La littérature contemporaine, prenons la française, additionne des nombrils calibrés qui se contemplent, se rassurent, et surtout, font vendre et se vendent. L’utile, c’est ce qui doit arriver, c’est ce que l’on attend au détour d’un roman, ou de l’énième monstruosité d’un plasticien qui n’aurait pas dû se dérober à sa psychanalyse, et qui aurait mieux fait de laisser tomber son seau d’excréments pour se consacrer utilement à la lecture de Lewis Carroll.
Dans le Studio de l’inutilité, Simon Leys, grand lecteur et sinologue à ses heures – là je suis injuste car c’est un grand sinologue – précise que l’inutile dans la littérature classique chinoise c’est l’inopportun.
Citant un passage du classique des mutations, texte le plus ancien, le plus sacré – et le plus obscur – de tous les classiques chinois, Leys nous éclaire sur cette inutilité : « le dragon du printemps est inutile » ; il faut entendre par là que dans leur jeunesse et durant la période d’apprentissage, les talents des hommes vraiment supérieurs doivent rester cachés. Avis donc à tous nos dragons printaniers : l’imposture est-elle un défaut de jeunesse ?
Quel est diable le rapport entre la belgitude de Michaud, l’intimité d’Orwell, le génie méconnu de Chesterton (Son Nommé jeudi serait un DES romans du XXe siècle), le pilon idéologique du post maoïsme, une réflexion sur son avatar cambodgien expert en génocide express, la circumnavigation de Magellan (qui entre nous ne l’a pas achevée…), le roman le moins maritime de Conrad (L’Agent secret) et j’en passe ? C’est Simon Leys.
Monsieur Leys n’en pas à son coup d’essai en matière de Bric-à-Brac de génie.
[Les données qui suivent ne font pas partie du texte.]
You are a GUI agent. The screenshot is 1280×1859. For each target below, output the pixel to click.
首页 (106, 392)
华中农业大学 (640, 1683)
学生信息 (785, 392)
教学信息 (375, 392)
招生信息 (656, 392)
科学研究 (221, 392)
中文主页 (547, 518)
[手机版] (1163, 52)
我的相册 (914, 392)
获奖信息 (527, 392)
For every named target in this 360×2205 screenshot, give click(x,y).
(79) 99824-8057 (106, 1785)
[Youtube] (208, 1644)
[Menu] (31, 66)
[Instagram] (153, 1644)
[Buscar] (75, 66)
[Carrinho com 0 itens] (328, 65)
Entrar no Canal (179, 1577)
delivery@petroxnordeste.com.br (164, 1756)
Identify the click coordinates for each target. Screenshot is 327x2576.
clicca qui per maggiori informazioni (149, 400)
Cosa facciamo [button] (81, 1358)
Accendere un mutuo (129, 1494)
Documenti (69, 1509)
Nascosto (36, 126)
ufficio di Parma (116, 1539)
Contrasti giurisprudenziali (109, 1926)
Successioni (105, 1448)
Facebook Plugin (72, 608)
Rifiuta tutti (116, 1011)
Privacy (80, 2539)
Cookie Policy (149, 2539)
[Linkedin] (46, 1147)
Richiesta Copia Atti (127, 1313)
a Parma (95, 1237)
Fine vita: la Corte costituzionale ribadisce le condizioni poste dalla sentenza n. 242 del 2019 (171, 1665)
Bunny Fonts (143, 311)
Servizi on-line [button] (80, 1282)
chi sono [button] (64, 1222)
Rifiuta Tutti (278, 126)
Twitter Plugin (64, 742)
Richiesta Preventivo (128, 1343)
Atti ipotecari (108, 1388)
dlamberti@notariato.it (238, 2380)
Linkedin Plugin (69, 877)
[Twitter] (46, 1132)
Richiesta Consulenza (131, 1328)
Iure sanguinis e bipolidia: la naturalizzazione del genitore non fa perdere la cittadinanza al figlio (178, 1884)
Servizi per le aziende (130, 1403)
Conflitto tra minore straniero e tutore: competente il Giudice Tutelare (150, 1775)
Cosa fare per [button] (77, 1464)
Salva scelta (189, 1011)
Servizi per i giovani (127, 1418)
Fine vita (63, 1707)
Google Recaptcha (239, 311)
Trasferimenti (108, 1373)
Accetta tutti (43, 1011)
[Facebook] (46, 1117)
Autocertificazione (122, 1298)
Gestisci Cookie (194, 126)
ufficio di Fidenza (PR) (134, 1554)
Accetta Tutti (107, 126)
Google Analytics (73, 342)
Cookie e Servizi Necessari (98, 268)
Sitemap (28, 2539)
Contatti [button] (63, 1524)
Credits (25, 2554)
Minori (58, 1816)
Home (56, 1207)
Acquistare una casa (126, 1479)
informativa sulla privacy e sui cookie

Déjà il avait sévi brillamment dans Le bonheur des petits poissons ou dans Les idées des autres autant de florilèges et compilations à destinations des lecteurs oisifs – inutiles - que nous sommes.
« La plupart des gens sont d’autres gens » disait Oscar Wilde. Nous n’avons aucune opinion sinon celle des autres. On voit venir l’injonction très con-temporaine : « débarrassons-nous de toute culture pour nous réaliser ! » Construisons notre propre âme…sur du vent.
Les cuistres n’ont rien compris. Comme les grands artistes, Leys ne nous donne pas la Vérité, mais la nôtre. Débarrassons-nous du culturel pour retrouver l’art.
Ecoutons donc ce divin lecteur qui nous enjoint de lire contre nous-mêmes, c'est-à-dire contre notre propre facilité. Il n’y a rien de plus désespérant et de trivial que soi-même.
Lisons Michaud contre lui-même et faisons l’éloge de la maladresse : celle du grand écrivain terrorisé et bloqué par ses humeurs provinciales : voulant réécrire une œuvre trop localisée, et par un rapetissasse compulsif, Michaud voulait renier sa propre belgitude. La belgitude : garantie contre le crétinisme littéraire ?
Le Prince de Ligne : « je n’ai aucun goût pour les trônes ni pour les dominations » écrit-il à Jean-Jacques. Depuis 1789, toute noblesse est suspecte, pourtant ne peut-on qu’admirer un homme qui a dit des Mémoires de Casanova : « Un tiers m’a fait rire, un tiers m’a fait bander, un tiers m’a fait réfléchir » ? Et de mourir dignement, et vieux, dans un absolu dénuement. Avis aux critiques patentés - qui en passant sont capables d’attribuer aux autres leurs pensées boiteuses - : « voilà un magnifique exercice de concision ».
Et Orwell ? Intime, ce géant n’était qu’un homme aux mœurs simples. Jamais de mauvaise graisse. Privé d’afféteries et de cuistreries mondaines, l’homme est bon. Peut-on croire que le pourfendeur du totalitarisme se réjouissait à l’avance d’une bonne partie de pêche ? L’esprit débarrassé de la glaise idéologique, le génie peut s’envoler.
Monsieur Leys ne laisse pas de nous surprendre : les grands auteurs ne s’apprécient que par les recoins. Pour finir, citons cette petite merveille de Chesterton qu’il nous offre généreusement :
Soir
Voici que s’achève le jour
Durant lequel j’ai eu des yeux, des oreilles, des mains
Et tout le vaste monde autour de moi.
Et demain commencera un autre jour.
Mais qu’ai-je donc fait pour en mériter un second ?
Lisons Leys, et nous mériterons ce second jour.